In July 2023 Vinci Airports finalized a financial arrangement to take over seven airports in Cape Verde under a concession agreement signed with the island country's government. The company will be responsible for the funding, operation, maintenance, extension and modernization of the airports for 40 years, alongside its subsidiary ANA-Aeroportos de Portugal, which holds 30% of the concession company Cabo Verde Airports.

==Infrastructure==
===Terminal===
Amílcar Cabral has one terminal. It is a two-storey building containing check-in, waiting, and arrival areas, as well as shopping, banking, and passenger services. The second floor houses airport operations and airline offices. There are four gates, and buses (Cobus 3000s) are used to transport passengers to the aircraft stands. Cabo Verde Express has its head office in the Concourse Hall. The two duty-free shops along with refreshment facilities, retail kiosks and outdoor smoking areas are located after security scanning and passport control, adjacent to the six departure gates.. The airport is also home to the area control centre for the Sal Oceanic flight information region, providing enroute air traffic control for flights passing over Cape Verde.

===Runways===
The airport's main runway is 3,272 m (10,734 ft) long and is the longest in Cape Verde. It is used for long-haul flights. It was also one of the designated emergency landing strips for the U.S. Space Shuttle. The second runway is 1,500 m (4,921 ft) long and was used by small planes. It is now closed for traffic.
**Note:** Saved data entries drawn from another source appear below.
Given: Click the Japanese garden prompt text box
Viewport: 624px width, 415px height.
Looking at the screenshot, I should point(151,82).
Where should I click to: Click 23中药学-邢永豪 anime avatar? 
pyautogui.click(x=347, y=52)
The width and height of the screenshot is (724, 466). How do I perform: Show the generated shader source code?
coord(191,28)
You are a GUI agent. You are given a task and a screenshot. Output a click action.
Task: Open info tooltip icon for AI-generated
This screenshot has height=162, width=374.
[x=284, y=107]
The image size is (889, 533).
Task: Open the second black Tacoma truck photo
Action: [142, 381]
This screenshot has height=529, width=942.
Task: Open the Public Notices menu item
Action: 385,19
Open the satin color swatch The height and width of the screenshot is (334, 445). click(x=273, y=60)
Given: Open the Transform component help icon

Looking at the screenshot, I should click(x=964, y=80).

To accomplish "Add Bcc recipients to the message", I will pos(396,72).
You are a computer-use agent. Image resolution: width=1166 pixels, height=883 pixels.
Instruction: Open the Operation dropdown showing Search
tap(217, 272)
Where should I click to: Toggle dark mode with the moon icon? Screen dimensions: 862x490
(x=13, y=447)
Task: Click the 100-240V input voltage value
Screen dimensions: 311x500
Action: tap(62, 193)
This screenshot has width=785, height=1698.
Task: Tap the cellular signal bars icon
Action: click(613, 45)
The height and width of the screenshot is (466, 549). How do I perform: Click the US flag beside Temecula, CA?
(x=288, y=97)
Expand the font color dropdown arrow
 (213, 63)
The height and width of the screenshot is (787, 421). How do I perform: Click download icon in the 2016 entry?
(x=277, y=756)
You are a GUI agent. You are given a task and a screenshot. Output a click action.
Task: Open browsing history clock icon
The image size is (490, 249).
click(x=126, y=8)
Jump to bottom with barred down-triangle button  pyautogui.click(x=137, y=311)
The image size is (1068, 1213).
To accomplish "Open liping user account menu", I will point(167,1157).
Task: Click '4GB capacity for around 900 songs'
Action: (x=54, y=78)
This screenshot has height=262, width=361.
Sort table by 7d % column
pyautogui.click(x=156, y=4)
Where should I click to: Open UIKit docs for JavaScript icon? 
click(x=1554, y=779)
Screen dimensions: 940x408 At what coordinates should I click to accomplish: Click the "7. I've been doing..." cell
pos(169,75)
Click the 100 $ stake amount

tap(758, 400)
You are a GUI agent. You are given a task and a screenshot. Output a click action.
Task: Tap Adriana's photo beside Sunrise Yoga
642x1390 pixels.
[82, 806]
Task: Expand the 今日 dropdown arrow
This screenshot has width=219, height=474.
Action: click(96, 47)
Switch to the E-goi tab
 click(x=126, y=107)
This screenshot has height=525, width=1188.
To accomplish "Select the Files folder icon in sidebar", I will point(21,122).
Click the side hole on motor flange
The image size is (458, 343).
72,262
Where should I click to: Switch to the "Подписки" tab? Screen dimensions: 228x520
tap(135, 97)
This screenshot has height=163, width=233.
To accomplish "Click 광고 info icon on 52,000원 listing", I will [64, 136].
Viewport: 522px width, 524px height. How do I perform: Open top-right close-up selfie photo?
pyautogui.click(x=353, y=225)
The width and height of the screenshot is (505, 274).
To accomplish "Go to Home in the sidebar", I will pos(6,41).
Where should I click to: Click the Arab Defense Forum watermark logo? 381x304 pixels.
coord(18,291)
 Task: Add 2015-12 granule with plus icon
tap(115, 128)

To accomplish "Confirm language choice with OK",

==Airlines and destinations==
The following airlines operate regular scheduled and charter flights at Sal Amílcar Cabral Airport:

=== Passenger ===

| Airlines | Destinations |
|---|---|
| AlbaStar | Seasonal charter: Madrid, Vitoria |
| Air Senegal | Dakar–Diass |
| Binter Canarias | Gran Canaria |
| Bulgaria Air | Seasonal charter: Sofia |
| Cabo Verde Airlines | Bergamo, Boa Vista, Lisbon, Paris–Charles de Gaulle, Praia, Providence, Recife (resumes 31 October 2026), São Nicolau, São Vicente Seasonal: Porto |
| Corendon Dutch Airlines | Seasonal: Amsterdam |
| easyJet | Amsterdam (begins 27 October 2026), Bristol, Lisbon, London–Gatwick, Manchester, Milan–Malpensa, Porto |
| Edelweiss Air | Seasonal: Zurich |
| Enter Air | Seasonal charter: Katowice, Warsaw–Chopin |
| Luxair | Luxembourg |
| Neos | Bergamo, Milan–Malpensa, Rome–Fiumicino, Verona |
| Royal Air Maroc | Casablanca |
| Smartwings | Seasonal charter: Bilbao, Bratislava, Brno, Budapest, Katowice, Porto, Prague, Vienna, Warsaw–Chopin |
| Sunclass Airlines | Seasonal charter: Bergen, Billund, Copenhagen, Gothenburg, Helsinki, Oslo, Stavanger, Stockholm–Arlanda |
| TAP Air Portugal | Lisbon, Porto (begins 25 October 2026) |
| Transavia | Bordeaux, Lyon, Marseille, Nantes, Paris–Orly, Toulouse |
| TUI Airways | Birmingham, Bristol, Glasgow, London–Gatwick, Manchester, Newcastle upon Tyne Seasonal: East Midlands |
| TUI fly Belgium | Brussels |
| TUI fly Deutschland | Düsseldorf, Frankfurt, Hannover, Munich, Stuttgart |
| TUI fly Netherlands | Amsterdam Seasonal: Eindhoven |
| TUI fly Nordic | Seasonal charter: Copenhagen, Gothenburg, Helsinki, Stockholm–Arlanda |
| Vueling | Seasonal: Barcelona |

==Statistics==

| Year | Passengers | Operations | Cargo (t) |
|---|---|---|---|
| 2016 | 914,696 | 11,164 | 816.3 |
| 2017 | 1,092,789 | 12,479 | 617.7 |
| 2018^{[citation needed]} | 1,184,636 | 13,429 | 429.3 |
| 2019^{[citation needed]} | 1,192,828 | 14,576 | 443.3 |

==Ground transport==
The airport is located on the west side of the road (EN1-SL01) linking Espargos and Santa Maria, the island's main tourist destination. There is no scheduled public transport; taxicabs, shared cars known as "aluguer", and rental cars are available.